A pervasive risk of harm may not ordinarily be shown by pointing to a single incident or to isolated incidents, but it may be established by much less than [766]*766proof of a reign of violence and terror in the particular institution. It is enough that violence and sexual assaults occur with sufficient frequency that prisoners are put in reasonable fear for their safety and to reasonably apprise prison officials of the existence of the problem and the need for protective measures.
It is not necessary to show that all prisoners suffer a pervasive risk of harm. It is enough that an identifiable group of prisoners do, if the complainant is a member of that group.

There is no challenge to this instruction. It clearly reflects the applicable law. See Martin v. White, 742 F.2d 469, 474 (8th Cir.1984); Wade v. Haynes, 663 F.2d 778 (8th Cir.1981), aff'd, 461 U.S. 30, 103 S.Ct. 1625, 75 L.Ed.2d 632 (1983). Solem and Risk argue that Vosburg failed to prove that the risk of violence and sexual assault was substantial enough to put them on notice of the danger Vosburg faced. The defendants also maintain that prison policies, such as orientation for new inmates, availability of protective custody, and training of prison personnel, were adequate to address the existing level of violence at the penitentiary. We are satisfied, however, that sufficient evidence supports the jury’s finding of liability.
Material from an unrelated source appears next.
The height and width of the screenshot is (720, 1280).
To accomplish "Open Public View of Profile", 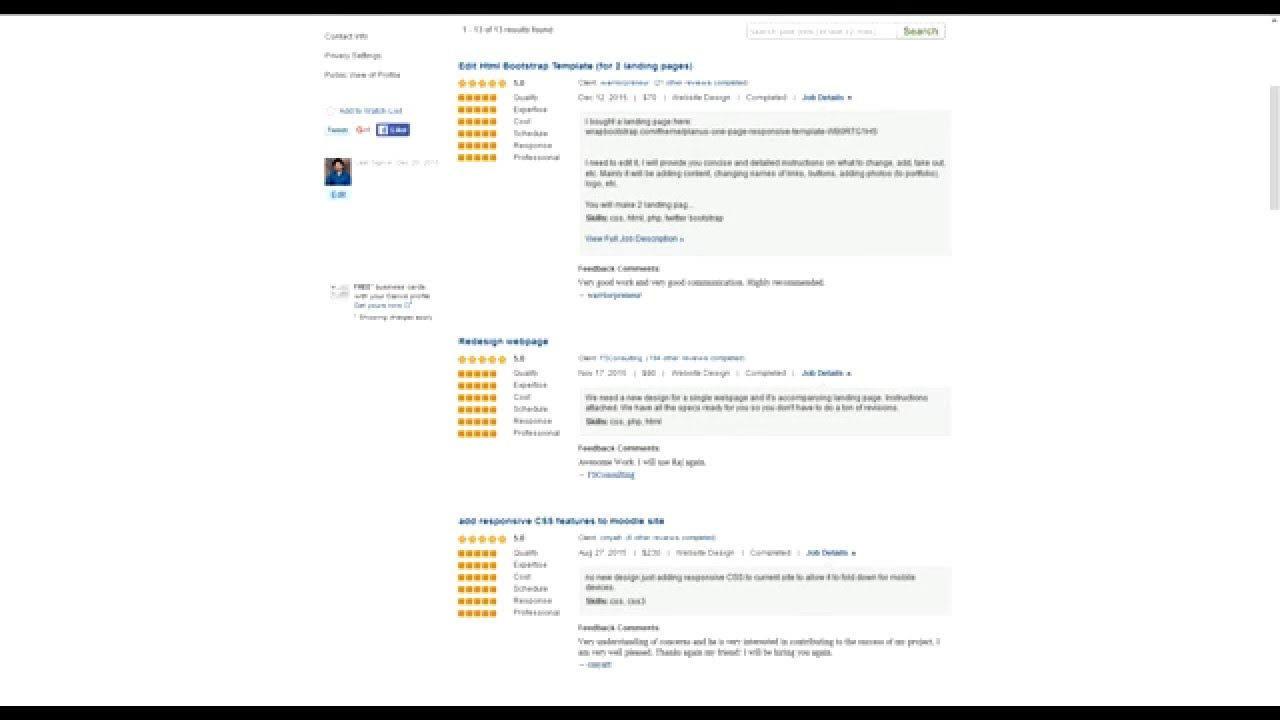I will (362, 75).
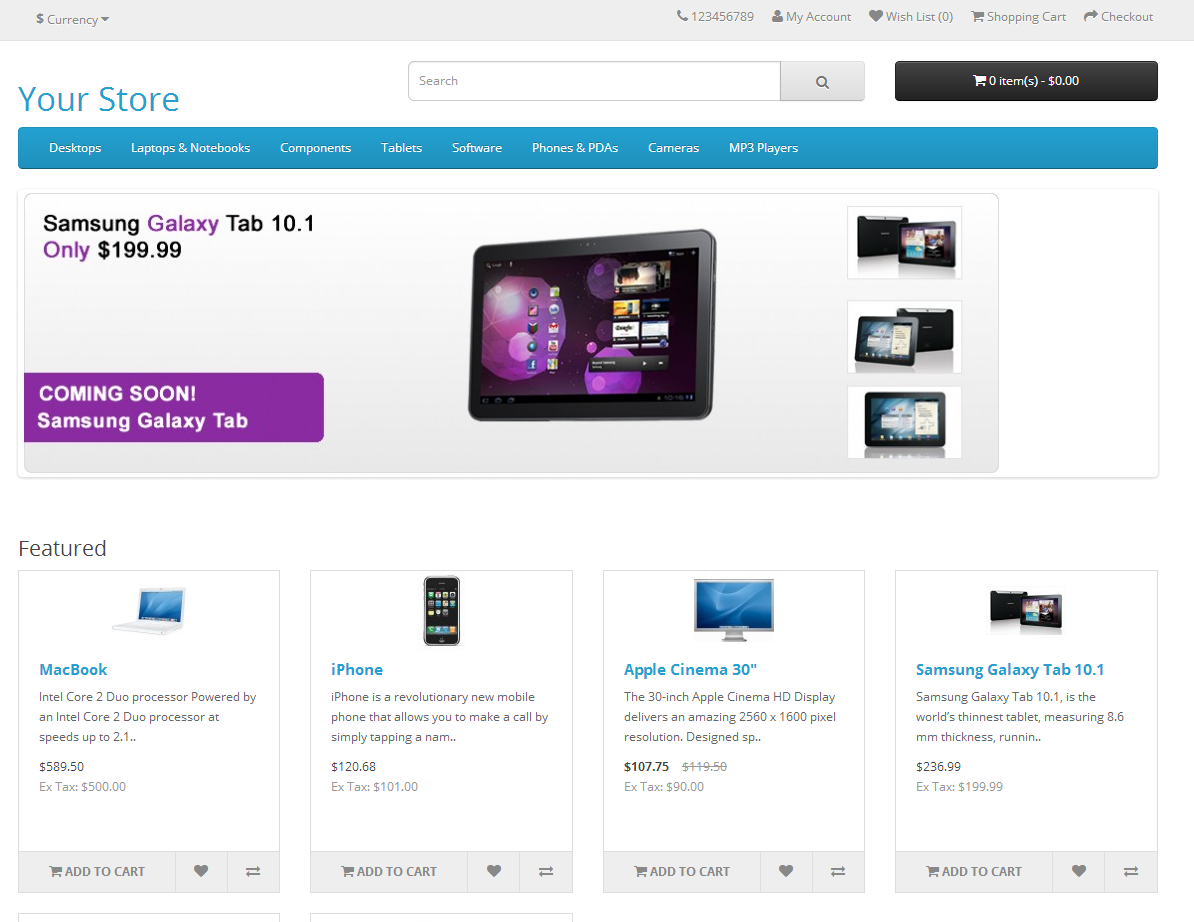1194x922 pixels.
Task: Add MacBook to wish list heart icon
Action: tap(201, 871)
The evidence contains specific and detailed accounts of the four separate instances in which Vosburg was sexually assaulted. Other young inmates also gave evidence that they had been raped repeatedly at the penitentiary, both in the intake area and other locations throughout the facility. Both sides presented statistical evidence as to the level of violence and sexual assault in the penitentiary. Vos-burg also presented evidence that revealed that prison officials failed to refer assaults to the local prosecutors. The prison official in charge of investigating crimes at the South Dakota State Penitentiary testified that of approximately 500 crimes investigated by him between 1984 and 1985, only two or three were referred to prosecution. Conversely, the defendant’s own expert witness, Warden Winston Satran of the North Dakota State Penitentiary, testified that all crimes committed in the North Dakota institution are referred to the local prosecutor. Furthermore, disciplinary reports revealed that there were over 140 instances of fighting and assaults from 1981 to 1985 in the South Dakota institution. None were referred to the local prosecutor. No sexual assaults at the South Dakota Penitentiary, including an instance in which an inmate had a broomstick shoved into his rectum, have ever been prosecuted. No inmate who has ever been accused of committing a rape in the South Dakota State Penitentiary, including Vos-burg’s assailants, has ever been disciplined.

Vosburg also presented extensive testimony as to the prison authorities’ failure to respond to the risk of sexual assault; testimony that revealed that the prison authorities did not screen violent offenders from the less violent and non-violent when making cell assignments. Inmates were not segregated based upon the nature of the crime for which they were convicted, and no policy existed to segregate inmates who were the likely targets of sexual assaults.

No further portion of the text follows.